Par Michel Biem Tong, journaliste web en exil

Depuis que circule sur les réseaux sociaux la vidéo montrant l’assassinat horrible de Florence Ayafor, gardienne de prison en service à Bamenda par un groupe de jeunes non-identifiés, aucun communiqué officiel n’a jusqu’ici été publié gouvernement camerounais. Du côté des indépendantistes anglophones, le Conseil de sécurité de l’ « Ambazonie » a condamné cet acte odieux à en croire baretanews, site d’information de l’activiste indépendantiste Mark Bareta. Pour les activistes proches du régime Biya sur les réseaux sociaux, les séparatistes armés sont responsables de cet assassinat odieux qui heurte les âmes sensibles.

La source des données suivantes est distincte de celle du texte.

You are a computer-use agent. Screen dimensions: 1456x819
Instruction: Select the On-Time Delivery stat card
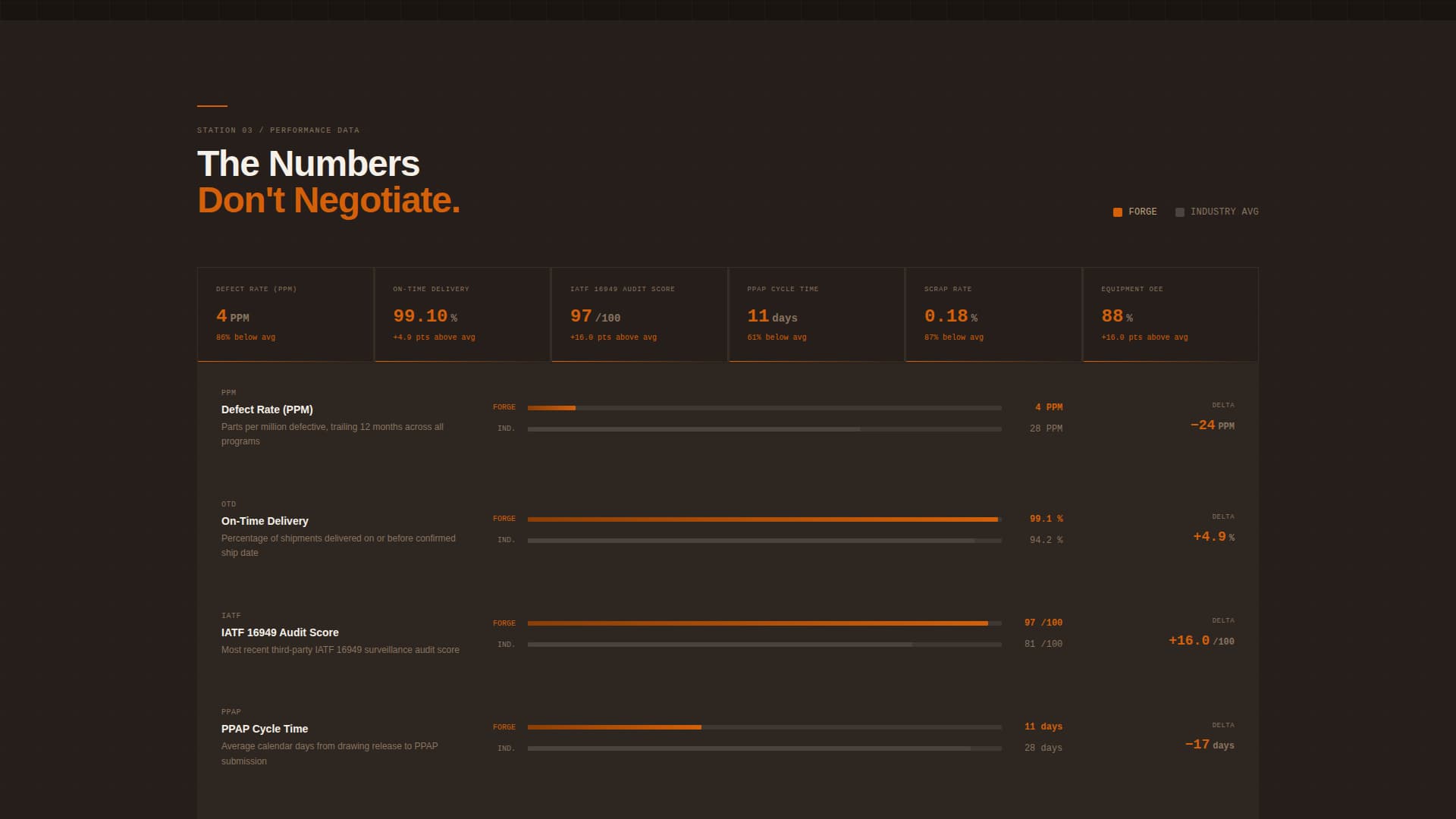tap(463, 314)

Sur la base des témoignages, des faits et indices troublants rassemblés par www.hurinews.com sur ce qu’il est convenu d’appeler l’affaire Florence Ayafor, démêlons l’écheveau de ce crime crapuleux pour en exposer les pistes conduisant aux éventuels responsables. Cour pénale internationale, Human Right Watch (HRW), Amnesty International, Fédération internationale des ligues des droits de l’homme (FIDH), Réseau des défenseurs des droits humains en Afrique centrale (Redhac), over to you !

1-CONTEXTE DU CRIME

C’est dans un contexte de conflit entre d’un côté les forces armées du Cameroun et de l’autre les groupes armés indépendantistes anglophones que Florence Ayafor a été assassinée. Le gouvernement camerounais qui revendique l’unité et l’intégrité du Cameroun se bat contre les indépendantistes anglophones qui estiment que le Southern Cameroons est indépendant depuis le 1er octobre 1961 et n’est pas une partie de la République du Cameroun, indépendante, elle, depuis le 1er janvier 1960. La zone anglophone concentre une bonne partie des richesses du Cameroun dont le pétrole qui est convoité par la France. Voilà pourquoi cette dernière n’a jamais voulu que le peuple anglophone jouisse d’une quelconque autonomie.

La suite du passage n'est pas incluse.